国王の執務室で、朝から何やらそわそわしているレイドルートに宰相ロドルフォが声をかけた。


「君の願いを聞き入れようと」

「願い・・・ですか」

「それを叶えられるとな」


包み隠さず話しているようではあるが、すべてではない。唯一の男だと書き入れたと言えば、愛を請う表現だと言われるだろうと思っての事だ。それにその一言は、幼き少女にかけた格好をつけたいがための事。まさかそんな幼き少女相手に恋をしたのだと知れば、さすがのロドルフォにも飽きられるかもしれない。少女趣味だと。無論少女だからではなく、ローゼリアだから好きになったのだけれども、他人はそうは思わず面白ろおかしく話すであろう。


「ローゼリア嬢は何かお望みを?」

「いや、何かを願われたわけではない。離宮で過ごしたいと言われれば叶えるし、領地に行きたいと言えば・・・それも聞き入れる」


聞き入れたくはないが。そう続きがあるような含みのある言い方だ。


「・・・あ・・・」

「陛下、いかがなさいました?」

「いや・・・名を書き忘れた・・・」


宰相ロドルフォは、その言葉を聞き、はじめは口をポカンと開けて呆けていたが、両目を片手で覆い、ゆっくりと天井を仰ぎ見る。この男は何の為にうら若きご令嬢に花を贈り、言葉を贈ったのだろうか。そんな思いでかける言葉を探していた。


「わざと書かなかった、ではないのですね?」

「・・・あぁ」

「何をしていますのやら・・・普段は王として采配を振るっていらっしゃるというのに、ご令嬢に対してはその能力は発揮されないのですな」


ロドルフォにそう言われ、普通なら腹が立ちそうなもの。しかしレイドルートは、すでに違うことを考えていた。

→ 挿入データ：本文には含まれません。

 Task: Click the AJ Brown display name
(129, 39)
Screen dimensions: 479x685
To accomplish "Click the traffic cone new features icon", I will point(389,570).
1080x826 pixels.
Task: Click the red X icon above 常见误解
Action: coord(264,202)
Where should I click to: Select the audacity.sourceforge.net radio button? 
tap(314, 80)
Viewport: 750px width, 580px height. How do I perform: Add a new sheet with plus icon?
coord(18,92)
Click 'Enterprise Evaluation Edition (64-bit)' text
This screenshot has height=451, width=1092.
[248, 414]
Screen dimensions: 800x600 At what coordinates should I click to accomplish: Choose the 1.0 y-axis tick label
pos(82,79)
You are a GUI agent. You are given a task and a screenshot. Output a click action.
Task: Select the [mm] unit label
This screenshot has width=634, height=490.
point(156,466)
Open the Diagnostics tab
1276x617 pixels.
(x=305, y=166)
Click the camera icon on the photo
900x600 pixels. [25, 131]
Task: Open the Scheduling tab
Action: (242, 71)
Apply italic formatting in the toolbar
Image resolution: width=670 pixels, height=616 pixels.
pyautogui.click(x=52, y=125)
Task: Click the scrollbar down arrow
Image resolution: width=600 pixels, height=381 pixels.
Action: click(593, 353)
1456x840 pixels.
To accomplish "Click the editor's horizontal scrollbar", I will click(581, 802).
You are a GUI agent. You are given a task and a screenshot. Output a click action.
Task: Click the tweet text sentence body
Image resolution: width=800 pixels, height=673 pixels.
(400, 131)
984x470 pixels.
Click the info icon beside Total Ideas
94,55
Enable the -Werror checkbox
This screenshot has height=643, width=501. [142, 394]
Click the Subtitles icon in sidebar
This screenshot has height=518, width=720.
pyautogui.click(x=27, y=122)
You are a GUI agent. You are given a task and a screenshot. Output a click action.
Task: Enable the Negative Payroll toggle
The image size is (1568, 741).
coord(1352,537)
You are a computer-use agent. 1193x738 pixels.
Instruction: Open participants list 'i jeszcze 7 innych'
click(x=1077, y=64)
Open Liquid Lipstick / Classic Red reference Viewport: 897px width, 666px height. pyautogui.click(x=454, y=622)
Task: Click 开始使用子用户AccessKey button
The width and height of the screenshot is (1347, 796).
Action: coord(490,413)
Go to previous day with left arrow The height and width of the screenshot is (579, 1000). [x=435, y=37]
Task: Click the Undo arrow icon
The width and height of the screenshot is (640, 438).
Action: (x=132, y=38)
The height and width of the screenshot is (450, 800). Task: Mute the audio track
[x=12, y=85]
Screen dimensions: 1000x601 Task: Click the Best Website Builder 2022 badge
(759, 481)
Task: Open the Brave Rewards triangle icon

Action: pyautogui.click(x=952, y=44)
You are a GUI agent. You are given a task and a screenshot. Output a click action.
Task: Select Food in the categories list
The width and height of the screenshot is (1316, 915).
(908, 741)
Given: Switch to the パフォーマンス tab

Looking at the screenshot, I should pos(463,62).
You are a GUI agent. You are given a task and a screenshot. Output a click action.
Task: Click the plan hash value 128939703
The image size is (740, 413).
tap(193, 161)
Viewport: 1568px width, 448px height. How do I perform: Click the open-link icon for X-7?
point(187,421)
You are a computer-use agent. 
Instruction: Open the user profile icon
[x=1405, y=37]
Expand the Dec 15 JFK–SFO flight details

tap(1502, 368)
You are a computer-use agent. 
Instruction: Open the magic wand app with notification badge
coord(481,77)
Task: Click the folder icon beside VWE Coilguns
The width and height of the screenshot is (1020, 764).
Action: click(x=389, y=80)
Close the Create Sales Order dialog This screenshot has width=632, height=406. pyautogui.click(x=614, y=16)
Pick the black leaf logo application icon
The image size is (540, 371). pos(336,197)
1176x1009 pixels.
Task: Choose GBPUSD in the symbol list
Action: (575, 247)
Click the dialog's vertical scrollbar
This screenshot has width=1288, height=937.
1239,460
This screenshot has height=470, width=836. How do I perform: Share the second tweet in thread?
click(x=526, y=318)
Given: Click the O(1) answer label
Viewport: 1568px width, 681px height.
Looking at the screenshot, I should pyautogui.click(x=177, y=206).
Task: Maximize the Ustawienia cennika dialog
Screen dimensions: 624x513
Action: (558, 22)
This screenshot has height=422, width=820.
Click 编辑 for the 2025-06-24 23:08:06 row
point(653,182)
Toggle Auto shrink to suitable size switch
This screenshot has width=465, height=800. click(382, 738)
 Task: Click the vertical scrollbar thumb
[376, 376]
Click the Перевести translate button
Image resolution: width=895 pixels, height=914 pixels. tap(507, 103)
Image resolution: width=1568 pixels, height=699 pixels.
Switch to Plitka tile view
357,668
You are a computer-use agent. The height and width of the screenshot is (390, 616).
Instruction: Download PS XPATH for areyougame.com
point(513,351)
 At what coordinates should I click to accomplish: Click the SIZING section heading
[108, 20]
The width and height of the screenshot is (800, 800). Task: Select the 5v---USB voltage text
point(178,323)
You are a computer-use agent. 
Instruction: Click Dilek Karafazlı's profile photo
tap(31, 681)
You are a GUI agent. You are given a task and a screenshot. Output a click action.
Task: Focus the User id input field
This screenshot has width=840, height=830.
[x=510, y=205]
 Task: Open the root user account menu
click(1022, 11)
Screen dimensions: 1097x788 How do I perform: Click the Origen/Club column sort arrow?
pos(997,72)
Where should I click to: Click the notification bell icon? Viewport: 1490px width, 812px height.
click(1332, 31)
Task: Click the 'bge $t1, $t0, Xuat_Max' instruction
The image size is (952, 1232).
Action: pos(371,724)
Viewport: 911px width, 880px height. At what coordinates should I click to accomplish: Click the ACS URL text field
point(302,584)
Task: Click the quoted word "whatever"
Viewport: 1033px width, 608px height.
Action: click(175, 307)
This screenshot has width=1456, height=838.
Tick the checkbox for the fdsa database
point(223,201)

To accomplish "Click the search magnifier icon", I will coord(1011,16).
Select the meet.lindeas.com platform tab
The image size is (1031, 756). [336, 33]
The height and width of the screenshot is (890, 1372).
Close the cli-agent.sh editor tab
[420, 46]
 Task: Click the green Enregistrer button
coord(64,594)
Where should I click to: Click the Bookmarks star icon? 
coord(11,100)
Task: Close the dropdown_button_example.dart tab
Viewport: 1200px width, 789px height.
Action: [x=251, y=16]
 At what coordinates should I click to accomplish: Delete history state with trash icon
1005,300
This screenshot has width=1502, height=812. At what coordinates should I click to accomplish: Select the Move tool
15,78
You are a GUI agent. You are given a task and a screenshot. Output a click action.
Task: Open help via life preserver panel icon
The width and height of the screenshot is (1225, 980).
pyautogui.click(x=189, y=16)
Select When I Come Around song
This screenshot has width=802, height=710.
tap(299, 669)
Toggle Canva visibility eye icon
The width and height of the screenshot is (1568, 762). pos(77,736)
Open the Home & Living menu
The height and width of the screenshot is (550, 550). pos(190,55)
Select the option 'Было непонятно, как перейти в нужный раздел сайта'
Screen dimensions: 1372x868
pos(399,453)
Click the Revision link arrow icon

「まぁ、いい。知らぬ誰かが恋慕を抱いて花を贈ってきたと思って貰えればいい。明日は花を変えて言葉も変えて贈ろう」

「左様ですか」


無かったことにする。それがレイドルートの出した答えだろう。宰相はやれやれとため息をつく。レイドルートはいつものように窓の外を眺める。そしておもむろに立ち上がった。


「離宮に行ってくる」

「お戻りは」

「そう長くはない、昼を食べる程度だ」


手元に届いた花とメッセージカードに、ローゼリアは、レイドルートがあの時の事を覚えていてくれたのだと、自然と口元が緩んでいた。離宮で囲われるのを望むほどまでに気持ちが傾いていることを、この時の二人はまだ知らない。